* **What you have to do**: Rewrite the part of the rows that opens with the first line and closes with the line containing "will tap(901, 53).", both included, changing "print icon" to "save icon" and leaving everything else as it is.

** START OF Data to process **

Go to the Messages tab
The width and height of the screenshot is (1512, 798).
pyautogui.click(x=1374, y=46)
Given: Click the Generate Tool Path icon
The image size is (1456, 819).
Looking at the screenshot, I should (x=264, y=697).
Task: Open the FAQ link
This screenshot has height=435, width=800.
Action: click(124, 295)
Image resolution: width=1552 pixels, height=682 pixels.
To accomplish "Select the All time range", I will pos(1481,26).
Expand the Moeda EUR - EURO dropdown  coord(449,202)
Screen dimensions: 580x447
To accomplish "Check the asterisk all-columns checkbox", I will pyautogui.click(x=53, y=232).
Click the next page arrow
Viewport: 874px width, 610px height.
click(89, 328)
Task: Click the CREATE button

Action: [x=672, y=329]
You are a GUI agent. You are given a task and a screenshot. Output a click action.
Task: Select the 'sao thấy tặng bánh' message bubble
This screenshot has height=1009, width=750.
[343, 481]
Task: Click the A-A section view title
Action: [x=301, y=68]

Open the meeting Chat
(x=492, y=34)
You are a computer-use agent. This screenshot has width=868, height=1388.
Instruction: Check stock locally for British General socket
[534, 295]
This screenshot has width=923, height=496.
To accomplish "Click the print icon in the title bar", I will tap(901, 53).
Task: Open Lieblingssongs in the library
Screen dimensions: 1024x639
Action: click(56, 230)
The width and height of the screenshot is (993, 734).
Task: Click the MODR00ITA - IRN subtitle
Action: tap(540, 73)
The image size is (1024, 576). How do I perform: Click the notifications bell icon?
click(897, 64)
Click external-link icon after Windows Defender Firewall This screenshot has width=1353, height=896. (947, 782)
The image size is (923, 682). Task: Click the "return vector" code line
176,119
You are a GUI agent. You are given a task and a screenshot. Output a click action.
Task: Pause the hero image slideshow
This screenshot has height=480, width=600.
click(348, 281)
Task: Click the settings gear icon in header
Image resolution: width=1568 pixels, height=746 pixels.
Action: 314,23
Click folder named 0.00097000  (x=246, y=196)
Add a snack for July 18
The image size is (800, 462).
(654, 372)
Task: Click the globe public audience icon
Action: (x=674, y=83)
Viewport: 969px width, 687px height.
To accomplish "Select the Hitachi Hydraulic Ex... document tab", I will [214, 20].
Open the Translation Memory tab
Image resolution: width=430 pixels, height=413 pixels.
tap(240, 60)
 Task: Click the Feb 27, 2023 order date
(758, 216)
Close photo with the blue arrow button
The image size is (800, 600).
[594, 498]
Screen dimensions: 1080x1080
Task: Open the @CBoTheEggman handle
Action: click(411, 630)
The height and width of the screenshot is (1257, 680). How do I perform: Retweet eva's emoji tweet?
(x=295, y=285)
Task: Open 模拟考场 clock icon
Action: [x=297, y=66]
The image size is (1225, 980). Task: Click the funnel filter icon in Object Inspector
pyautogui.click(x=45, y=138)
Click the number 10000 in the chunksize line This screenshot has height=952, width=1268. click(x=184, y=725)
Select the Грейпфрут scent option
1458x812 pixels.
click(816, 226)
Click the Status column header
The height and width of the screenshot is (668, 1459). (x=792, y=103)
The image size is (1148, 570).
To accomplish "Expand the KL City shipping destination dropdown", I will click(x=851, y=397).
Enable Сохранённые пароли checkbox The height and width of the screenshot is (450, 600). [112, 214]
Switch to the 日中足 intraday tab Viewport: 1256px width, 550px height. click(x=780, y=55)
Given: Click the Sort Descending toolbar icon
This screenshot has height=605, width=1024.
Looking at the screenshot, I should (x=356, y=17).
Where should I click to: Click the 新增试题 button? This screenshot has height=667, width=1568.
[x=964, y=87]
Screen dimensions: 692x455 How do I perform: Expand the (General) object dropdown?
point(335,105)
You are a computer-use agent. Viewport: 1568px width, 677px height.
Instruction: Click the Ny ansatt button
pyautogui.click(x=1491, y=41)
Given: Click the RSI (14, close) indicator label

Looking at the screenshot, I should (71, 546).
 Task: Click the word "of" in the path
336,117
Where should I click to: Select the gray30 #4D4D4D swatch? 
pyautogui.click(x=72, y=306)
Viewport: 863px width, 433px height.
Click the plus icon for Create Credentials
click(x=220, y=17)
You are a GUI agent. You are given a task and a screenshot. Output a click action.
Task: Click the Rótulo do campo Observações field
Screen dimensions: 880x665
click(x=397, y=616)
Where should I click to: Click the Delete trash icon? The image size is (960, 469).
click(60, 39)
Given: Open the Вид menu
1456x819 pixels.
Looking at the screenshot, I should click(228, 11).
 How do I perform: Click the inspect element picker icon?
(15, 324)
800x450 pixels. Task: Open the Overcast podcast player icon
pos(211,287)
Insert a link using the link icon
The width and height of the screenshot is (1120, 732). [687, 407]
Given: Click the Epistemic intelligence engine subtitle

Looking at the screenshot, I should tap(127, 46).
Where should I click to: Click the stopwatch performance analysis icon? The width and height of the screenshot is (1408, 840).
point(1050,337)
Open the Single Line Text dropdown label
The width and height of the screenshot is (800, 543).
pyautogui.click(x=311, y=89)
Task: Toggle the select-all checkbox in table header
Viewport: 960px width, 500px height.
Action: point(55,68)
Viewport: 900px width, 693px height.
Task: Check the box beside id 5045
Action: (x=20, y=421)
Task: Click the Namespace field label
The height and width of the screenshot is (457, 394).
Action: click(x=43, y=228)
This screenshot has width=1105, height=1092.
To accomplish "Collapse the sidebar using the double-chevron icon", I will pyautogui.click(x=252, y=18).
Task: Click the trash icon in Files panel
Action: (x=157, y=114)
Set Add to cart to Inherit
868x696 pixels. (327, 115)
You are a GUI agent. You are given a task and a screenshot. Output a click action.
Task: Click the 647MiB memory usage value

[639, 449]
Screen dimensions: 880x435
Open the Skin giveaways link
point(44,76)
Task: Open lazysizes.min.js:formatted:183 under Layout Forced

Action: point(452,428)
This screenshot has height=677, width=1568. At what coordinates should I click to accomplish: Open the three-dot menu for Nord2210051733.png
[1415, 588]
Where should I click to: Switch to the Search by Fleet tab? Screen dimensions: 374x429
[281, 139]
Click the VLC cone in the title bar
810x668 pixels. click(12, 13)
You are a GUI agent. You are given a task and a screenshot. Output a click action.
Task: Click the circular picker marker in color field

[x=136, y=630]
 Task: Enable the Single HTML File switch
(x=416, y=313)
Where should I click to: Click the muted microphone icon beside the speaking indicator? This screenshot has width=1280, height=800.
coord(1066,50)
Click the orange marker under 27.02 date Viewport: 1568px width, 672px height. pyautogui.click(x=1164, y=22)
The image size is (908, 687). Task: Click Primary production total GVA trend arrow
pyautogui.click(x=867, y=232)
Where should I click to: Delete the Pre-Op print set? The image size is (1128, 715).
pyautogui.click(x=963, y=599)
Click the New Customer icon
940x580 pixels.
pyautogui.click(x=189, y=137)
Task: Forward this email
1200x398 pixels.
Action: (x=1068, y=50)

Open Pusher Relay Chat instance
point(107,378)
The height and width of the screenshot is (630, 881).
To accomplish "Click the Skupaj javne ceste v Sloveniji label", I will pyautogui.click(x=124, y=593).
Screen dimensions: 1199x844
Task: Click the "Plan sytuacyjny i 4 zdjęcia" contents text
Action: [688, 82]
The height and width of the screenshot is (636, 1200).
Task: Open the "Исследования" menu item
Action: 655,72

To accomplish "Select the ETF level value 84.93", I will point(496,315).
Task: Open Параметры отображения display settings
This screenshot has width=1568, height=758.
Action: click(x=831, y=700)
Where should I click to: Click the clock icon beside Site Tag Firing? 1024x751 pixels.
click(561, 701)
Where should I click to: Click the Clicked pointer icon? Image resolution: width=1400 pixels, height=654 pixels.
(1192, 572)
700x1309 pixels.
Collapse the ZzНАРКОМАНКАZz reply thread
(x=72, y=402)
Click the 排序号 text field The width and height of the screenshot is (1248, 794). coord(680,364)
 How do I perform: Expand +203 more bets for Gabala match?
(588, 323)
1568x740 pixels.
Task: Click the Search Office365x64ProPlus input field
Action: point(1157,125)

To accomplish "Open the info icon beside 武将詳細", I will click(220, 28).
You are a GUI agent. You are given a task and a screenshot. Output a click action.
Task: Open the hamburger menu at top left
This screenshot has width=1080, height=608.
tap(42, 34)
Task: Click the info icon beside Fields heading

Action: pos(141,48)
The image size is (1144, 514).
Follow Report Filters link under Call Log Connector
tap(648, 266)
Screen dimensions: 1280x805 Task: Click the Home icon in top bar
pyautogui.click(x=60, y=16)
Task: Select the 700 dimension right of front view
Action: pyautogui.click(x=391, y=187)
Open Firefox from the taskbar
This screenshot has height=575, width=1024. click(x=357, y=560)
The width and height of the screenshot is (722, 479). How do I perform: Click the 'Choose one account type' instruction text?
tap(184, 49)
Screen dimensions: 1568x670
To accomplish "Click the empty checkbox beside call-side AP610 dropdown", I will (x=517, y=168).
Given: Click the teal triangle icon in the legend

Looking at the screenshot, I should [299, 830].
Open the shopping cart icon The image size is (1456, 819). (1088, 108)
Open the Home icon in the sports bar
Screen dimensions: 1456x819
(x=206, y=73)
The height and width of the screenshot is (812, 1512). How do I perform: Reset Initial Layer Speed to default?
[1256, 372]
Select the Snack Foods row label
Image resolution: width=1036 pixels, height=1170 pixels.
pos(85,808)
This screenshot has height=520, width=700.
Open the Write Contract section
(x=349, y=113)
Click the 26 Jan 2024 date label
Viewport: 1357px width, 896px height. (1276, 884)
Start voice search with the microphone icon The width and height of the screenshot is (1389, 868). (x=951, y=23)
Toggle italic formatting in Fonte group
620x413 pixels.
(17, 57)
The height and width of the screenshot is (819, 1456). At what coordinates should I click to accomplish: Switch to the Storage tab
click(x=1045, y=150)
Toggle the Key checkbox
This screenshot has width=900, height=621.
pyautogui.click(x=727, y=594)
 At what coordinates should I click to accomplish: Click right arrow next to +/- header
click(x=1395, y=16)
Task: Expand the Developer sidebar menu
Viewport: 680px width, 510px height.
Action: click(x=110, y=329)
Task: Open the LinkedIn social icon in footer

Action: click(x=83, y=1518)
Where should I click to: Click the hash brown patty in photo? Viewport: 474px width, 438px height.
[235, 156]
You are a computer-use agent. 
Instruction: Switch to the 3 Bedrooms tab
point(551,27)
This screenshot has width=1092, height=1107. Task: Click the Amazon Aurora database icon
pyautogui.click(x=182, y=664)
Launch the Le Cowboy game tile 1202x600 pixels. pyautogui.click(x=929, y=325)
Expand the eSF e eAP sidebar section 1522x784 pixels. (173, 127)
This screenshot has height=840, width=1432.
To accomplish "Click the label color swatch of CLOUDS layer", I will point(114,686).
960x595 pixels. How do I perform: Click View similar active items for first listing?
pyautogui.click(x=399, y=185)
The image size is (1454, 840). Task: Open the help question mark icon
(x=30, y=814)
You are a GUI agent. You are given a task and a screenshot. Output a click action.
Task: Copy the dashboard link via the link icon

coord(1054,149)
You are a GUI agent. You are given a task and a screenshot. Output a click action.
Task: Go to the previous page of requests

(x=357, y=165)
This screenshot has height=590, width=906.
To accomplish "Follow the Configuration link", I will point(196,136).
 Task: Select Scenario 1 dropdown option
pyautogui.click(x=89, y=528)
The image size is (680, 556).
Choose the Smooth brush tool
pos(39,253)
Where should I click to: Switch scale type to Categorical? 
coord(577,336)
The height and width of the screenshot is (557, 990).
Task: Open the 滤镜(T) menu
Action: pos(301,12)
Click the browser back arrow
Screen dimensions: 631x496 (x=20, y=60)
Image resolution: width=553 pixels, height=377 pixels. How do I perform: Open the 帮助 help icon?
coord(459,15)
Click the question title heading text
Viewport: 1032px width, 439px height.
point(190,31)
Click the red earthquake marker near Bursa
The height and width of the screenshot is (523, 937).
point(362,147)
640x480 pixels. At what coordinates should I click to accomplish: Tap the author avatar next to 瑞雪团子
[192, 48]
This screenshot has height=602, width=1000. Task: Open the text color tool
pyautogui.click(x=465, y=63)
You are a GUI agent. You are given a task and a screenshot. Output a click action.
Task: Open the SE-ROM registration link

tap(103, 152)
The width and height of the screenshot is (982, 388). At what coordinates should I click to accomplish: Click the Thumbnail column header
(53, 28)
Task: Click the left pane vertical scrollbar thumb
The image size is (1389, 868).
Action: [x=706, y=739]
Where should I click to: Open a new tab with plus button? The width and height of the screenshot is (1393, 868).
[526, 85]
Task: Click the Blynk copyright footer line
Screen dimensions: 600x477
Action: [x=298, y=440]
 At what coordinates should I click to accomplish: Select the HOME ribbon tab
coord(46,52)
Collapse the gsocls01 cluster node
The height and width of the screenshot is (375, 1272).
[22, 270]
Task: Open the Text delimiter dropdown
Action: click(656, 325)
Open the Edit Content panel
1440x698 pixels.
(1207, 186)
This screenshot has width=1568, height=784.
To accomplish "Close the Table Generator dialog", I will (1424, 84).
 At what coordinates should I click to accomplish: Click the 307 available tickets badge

** END OF Data to process **

* **Solution below**:
Go to the Messages tab
The width and height of the screenshot is (1512, 798).
pyautogui.click(x=1374, y=46)
Given: Click the Generate Tool Path icon
The image size is (1456, 819).
Looking at the screenshot, I should (x=264, y=697).
Task: Open the FAQ link
This screenshot has height=435, width=800.
Action: click(124, 295)
Image resolution: width=1552 pixels, height=682 pixels.
To accomplish "Select the All time range", I will pos(1481,26).
Expand the Moeda EUR - EURO dropdown  coord(449,202)
Screen dimensions: 580x447
To accomplish "Check the asterisk all-columns checkbox", I will pyautogui.click(x=53, y=232).
Click the next page arrow
Viewport: 874px width, 610px height.
click(89, 328)
Task: Click the CREATE button

Action: [x=672, y=329]
You are a GUI agent. You are given a task and a screenshot. Output a click action.
Task: Select the 'sao thấy tặng bánh' message bubble
This screenshot has height=1009, width=750.
[343, 481]
Task: Click the A-A section view title
Action: [x=301, y=68]

Open the meeting Chat
(x=492, y=34)
You are a computer-use agent. This screenshot has width=868, height=1388.
Instruction: Check stock locally for British General socket
[534, 295]
This screenshot has width=923, height=496.
To accomplish "Click the save icon in the title bar", I will tap(901, 53).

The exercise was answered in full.